"Potencjał i brutalność przemocy były dojmujące. Słyszałam głosy, że czegoś takiego nie przeżywaliśmy w Berlinie od dziesięcioleci" - powiedziała dziennikowi "Tagesspiegel" prezydent (komendant główna) berlińskiej policji Barbara Slowik.

Ponieważ demonstranci nie przestrzegali zasad ochrony przed pandemią, policja zarządziła rozwiązanie zgromadzenia. Jednak uczestnicy protestu nie chcieli się rozejść i dlatego wielokrotnie wchodziły do akcji armatki wodne.

Jak podała policja, pojedyncze grupy podjęły zmasowane ataki na siły porządku. Demonstranci próbowali zrywać policjantom z głów hełmy, a niektórym funkcjonariuszom podnoszono przyłbice, by wstrzykiwać im na twarze gaz łzawiący. Interweniujących obrzucano butelkami, kamieniami i petardami, jak również zabieranymi spod lokali stolikami i krzesłami.

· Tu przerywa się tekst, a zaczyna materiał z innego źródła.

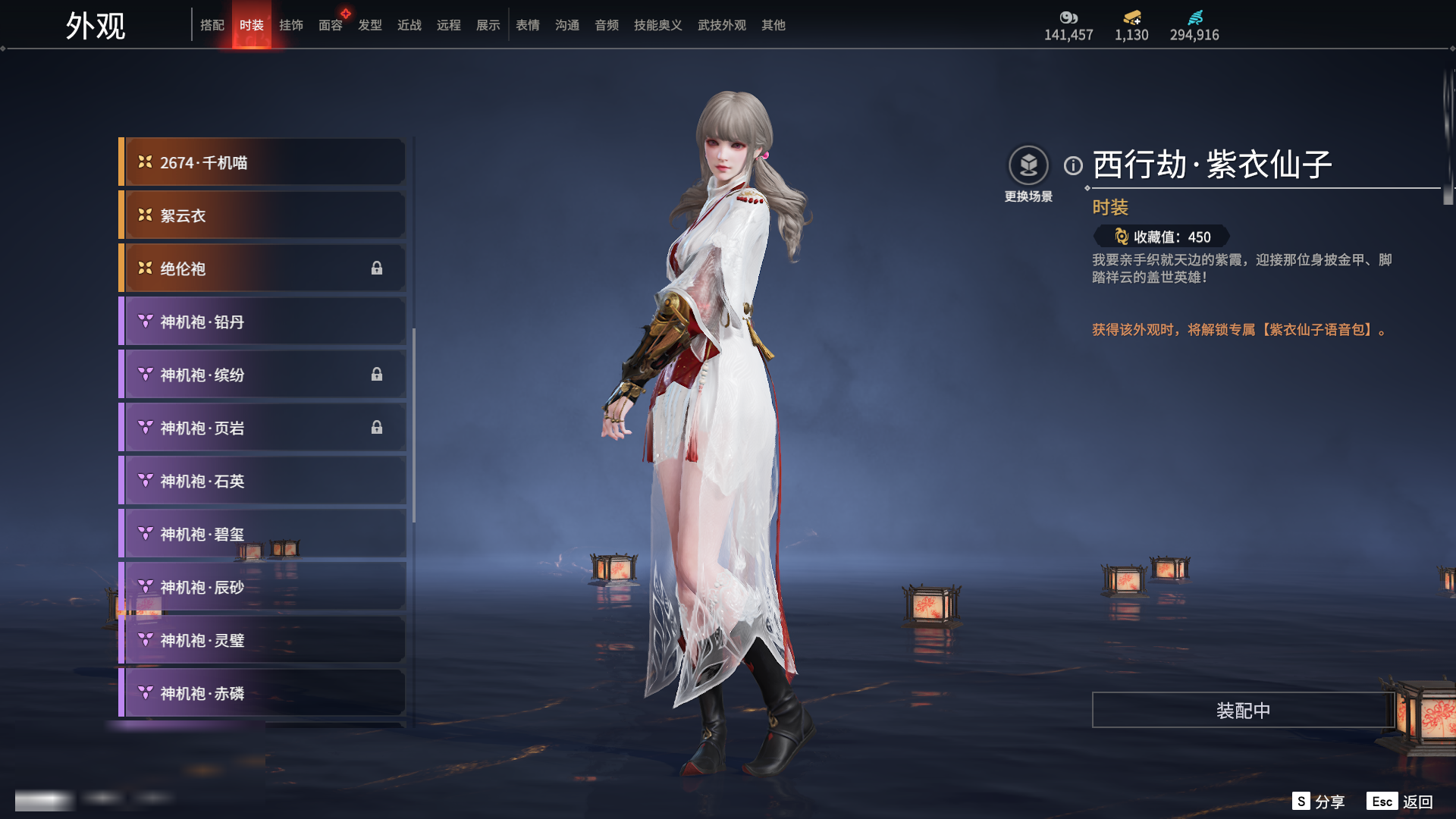Go to the 发型 hairstyle tab
The height and width of the screenshot is (819, 1456).
click(369, 25)
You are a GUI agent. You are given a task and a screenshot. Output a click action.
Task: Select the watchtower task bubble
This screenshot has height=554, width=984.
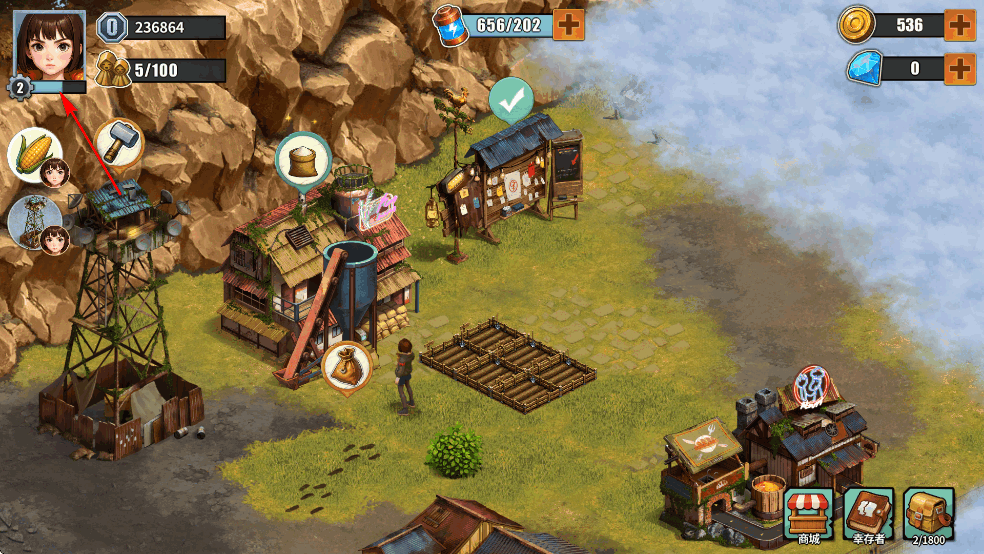pos(36,221)
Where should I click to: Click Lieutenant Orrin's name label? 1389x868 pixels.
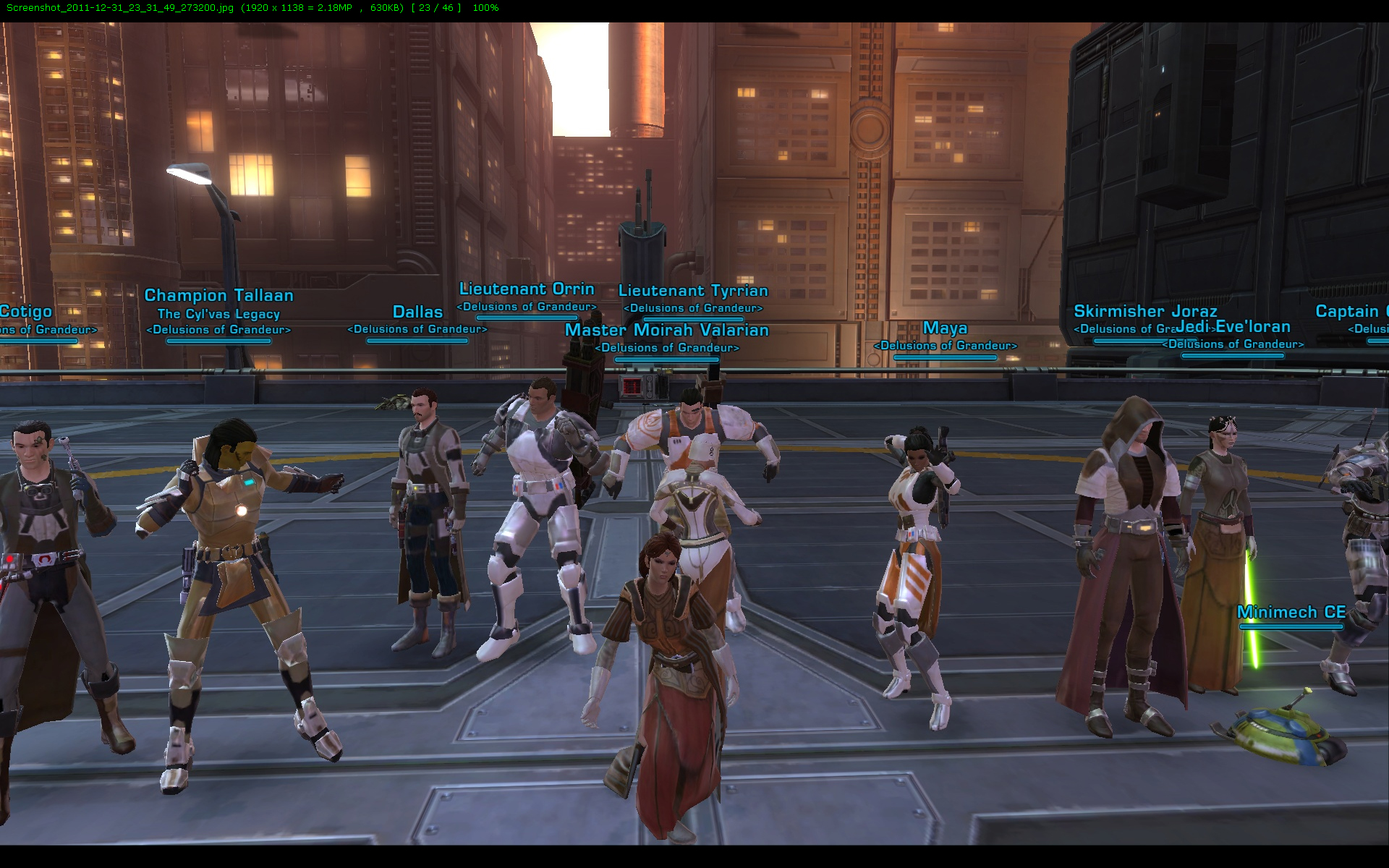[x=527, y=289]
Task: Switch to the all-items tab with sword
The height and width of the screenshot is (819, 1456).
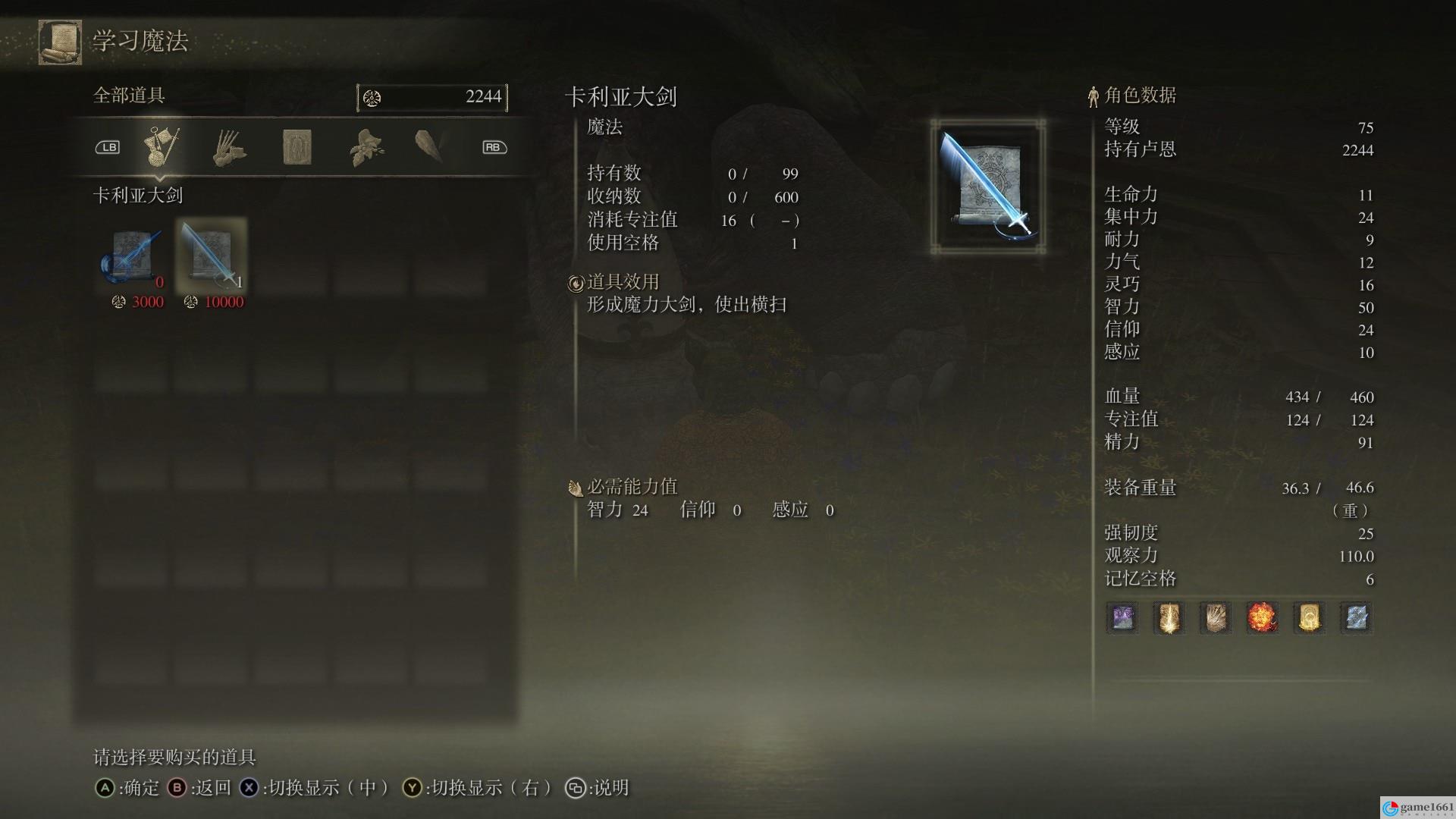Action: 162,147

Według raportu około 40 awanturników usiłowało przerwać ochronny szpaler, by móc skierować się w stronę siedziby Bundestagu. Użyto wobec nich gazu łzawiącego. Policja wszczęła 257 postępowań karno-dochodzeniowych, dotyczących między innymi poważnych naruszeń porządku publicznego i prób uwalniania aresztowanych.

Reklama

Policja poinformowała, że na początku demonstracji zebrało się pod Bramą Brandenburską około 9 tys. ludzi. Natomiast w środę jej rzeczniczka mówiła o około 7 tys. Do towarzyszenia protestowi skierowano około 2,5 tys. policjantów.